Gravante G, Di Fede MC, Araco A, Grimaldi M, De Angelis B, Arpino A, Cervelli V, Montone A, et al.
Burns : journal of the International Society for Burn Injuries. Date of publication 2007 Dec 1;volume 33(8):966-72.
1. Burns. 2007 Dec;33(8):966-72. Epub 2007 Sep 29.
A randomized trial comparing ReCell system of epidermal cells delivery versus
classic skin grafts for the treatment of deep partial thickness burns.

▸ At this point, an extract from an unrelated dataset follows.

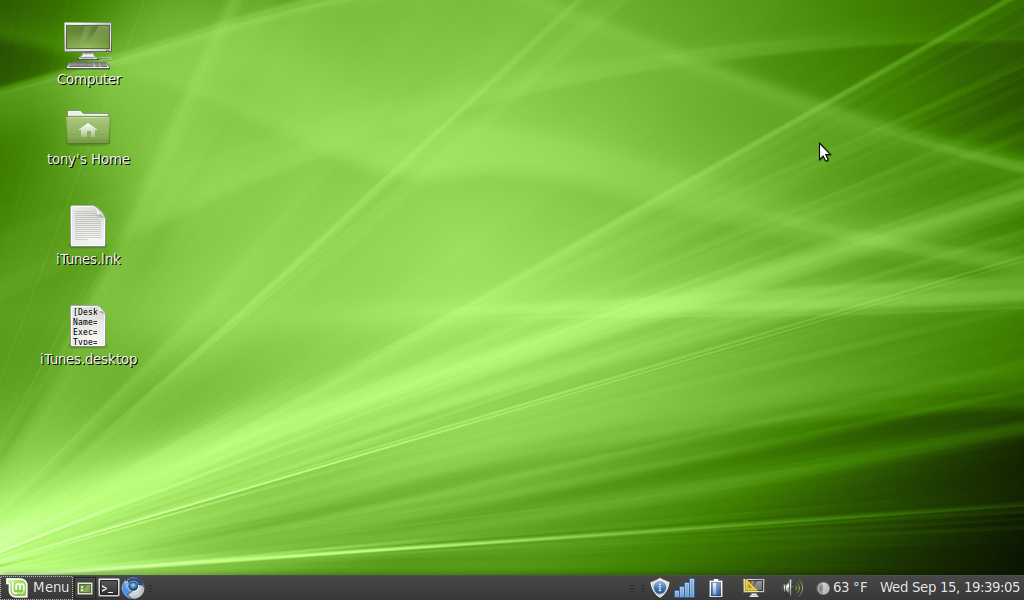1024x600 pixels.
Task: Select the tony's Home folder icon
Action: click(x=88, y=128)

Gravante G(1), Di Fede MC, Araco A, Grimaldi M, De Angelis B, Arpino A, Cervelli
V, Montone A.
Author information:
(1)Department of Surgery, University of Tor Vergata in Rome, via U. Maddalena
40/a, 00043 Ciampino, and Burn Center S. Eugenio Hospital, Roma, Italy.
ggravante@hotmail.com
BACKGROUND: Our purpose was to directly compare results obtained with the ReCell
system and the classic skin grafting for epidermal replacement in deep partial
thickness burns.
MATERIALS AND METHODS: We recruited all patients with deep partial thickness
burns admitted at the Burn Centre of S. Eugenio Hospital in Rome over 2 years.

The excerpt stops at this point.